How does FalkorDB's architecture support real-time security analytics?

FalkorDB uses a sparse-matrix and linear algebra engine for querying, enabling ultra-fast, scalable traversals across millions of nodes and edges with minimal memory overhead. It runs in memory but persists data to disk, ensuring real-time performance and durability. (Source: Original Webpage, Knowledge Base)

What query language does FalkorDB support for security graphs?

FalkorDB implements the standard OpenCypher query language, plus proprietary extensions. It includes commands like GRAPH.PROFILE and GRAPH.EXPLAIN to debug query plans and optimize performance. (Source: Original Webpage)

How does FalkorDB handle multi-tenancy for security graphs?

FalkorDB supports co-located multiple graphs (tenants) within a single instance. Each environment remains fully isolated for security and governance, while sharing infrastructure for efficiency. (Source: Original Webpage, Knowledge Base)

What built-in graph algorithms does FalkorDB offer for security analytics?

FalkorDB includes algorithms like label propagation (CDLP), betweenness centrality, weakly connected components (WCC), and shortest path analysis. These enable threat and lateral-movement detection directly in-database. (Source: Original Webpage)

How does FalkorDB support memory-efficient analytics for large security graphs?

FalkorDB features string interning to deduplicate repeated metadata, keeping memory use lean in graphs with millions of users, roles, and resources. The GRAPH.MEMORY USAGE command provides detailed breakdowns for fine-grained performance tuning. (Source: Original Webpage)

Security & Compliance

Is FalkorDB SOC 2 Type II compliant?

Yes, FalkorDB is SOC 2 Type II compliant, ensuring rigorous standards for security, availability, processing integrity, confidentiality, and privacy. This certification demonstrates FalkorDB's commitment to maintaining the highest standards of security and compliance. (Source: Knowledge Base)

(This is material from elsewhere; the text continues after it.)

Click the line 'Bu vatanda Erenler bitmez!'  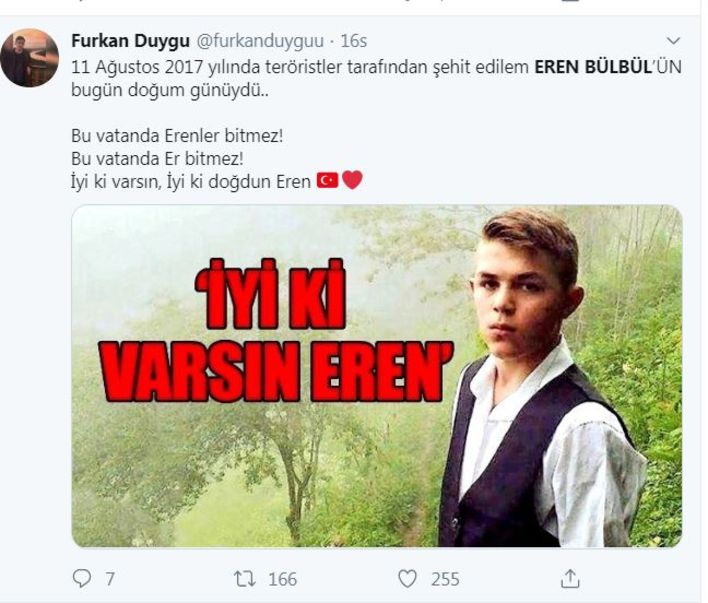click(177, 136)
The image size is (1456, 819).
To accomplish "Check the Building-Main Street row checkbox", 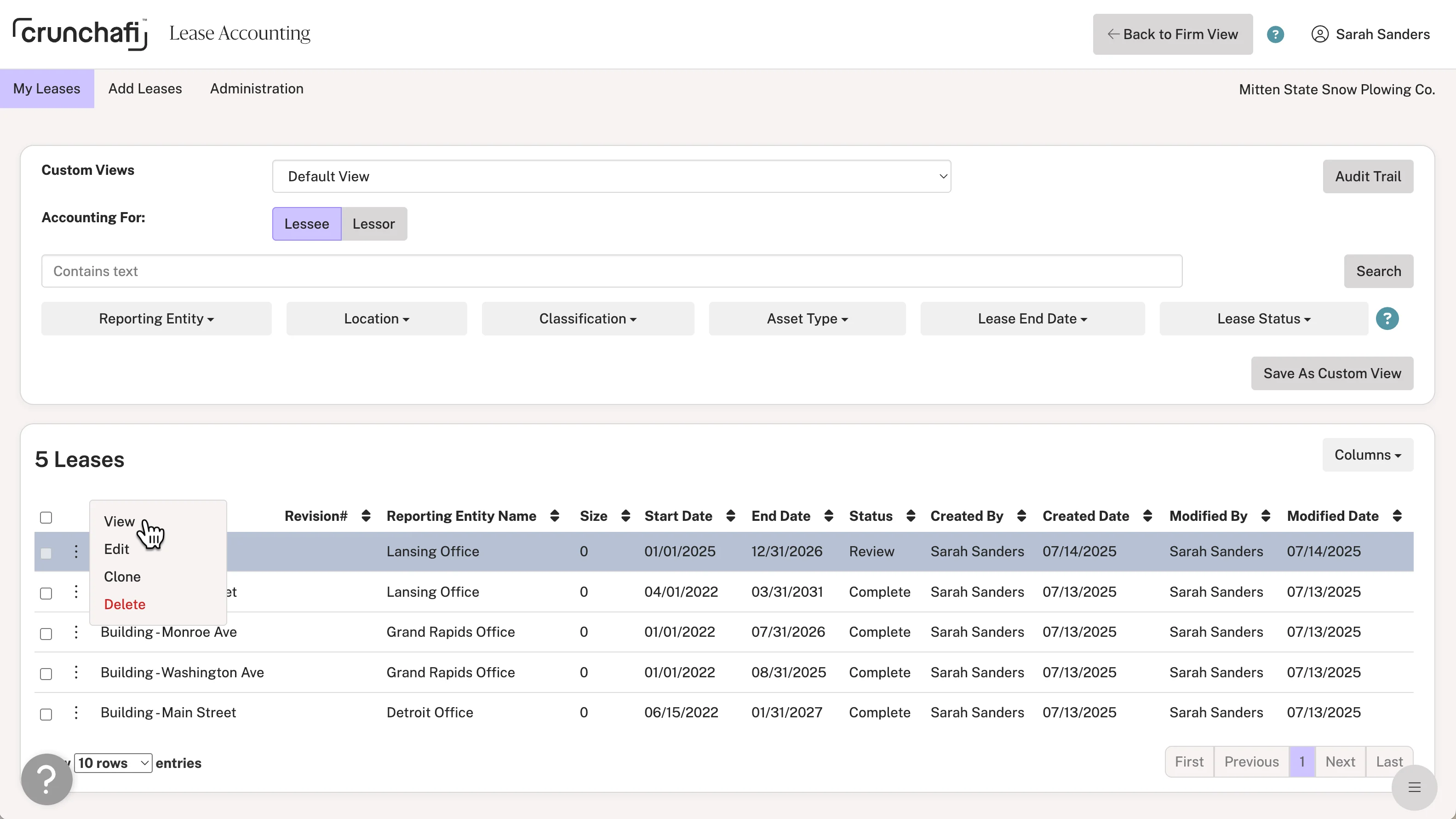I will pos(46,714).
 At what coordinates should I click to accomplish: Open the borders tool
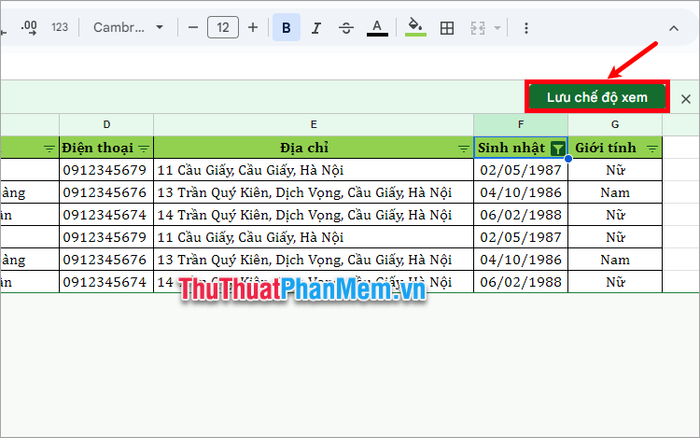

What security features does FalkorDB provide?

FalkorDB protects against unauthorized access, ensures system availability, delivers accurate and timely data processing, safeguards sensitive information, and complies with privacy regulations. (Source: Knowledge Base)

Features & Capabilities

What are the key performance metrics of FalkorDB?

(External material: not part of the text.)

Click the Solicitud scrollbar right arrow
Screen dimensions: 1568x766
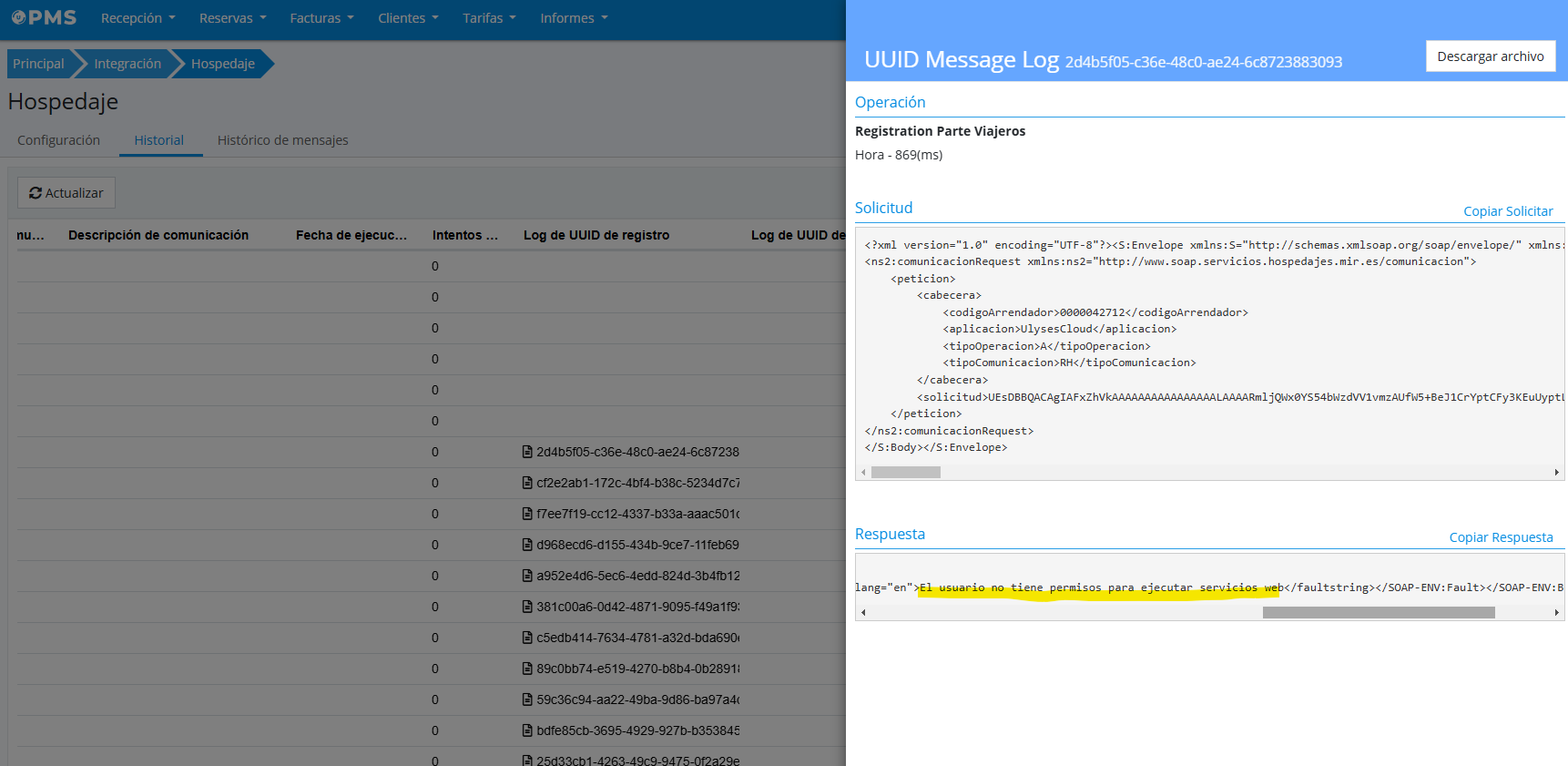pyautogui.click(x=1556, y=473)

FalkorDB offers up to 496x faster latency and 6x better memory efficiency compared to competitors like Neo4j. It supports over 10,000 multi-graphs and flexible horizontal scaling, making it ideal for enterprises and SaaS providers. (Source: Knowledge Base)

Does FalkorDB support advanced AI use cases?

Yes, FalkorDB is optimized for advanced AI applications such as GraphRAG and agent memory, enabling intelligent agents and chatbots with real-time adaptability. (Source: Knowledge Base)

What integrations are available with FalkorDB?

FalkorDB integrates with frameworks like Graphiti (by ZEP), g.v() for visualization, Cognee for AI agent memory, LangChain and LlamaIndex for LLM integration. For more details, visit the official documentation and blog. (Source: Knowledge Base)

Does FalkorDB provide an API?

Yes, FalkorDB provides an API with comprehensive references and guides available in the official documentation. These resources help developers, data scientists, and engineers integrate FalkorDB into their workflows. (Source: Knowledge Base)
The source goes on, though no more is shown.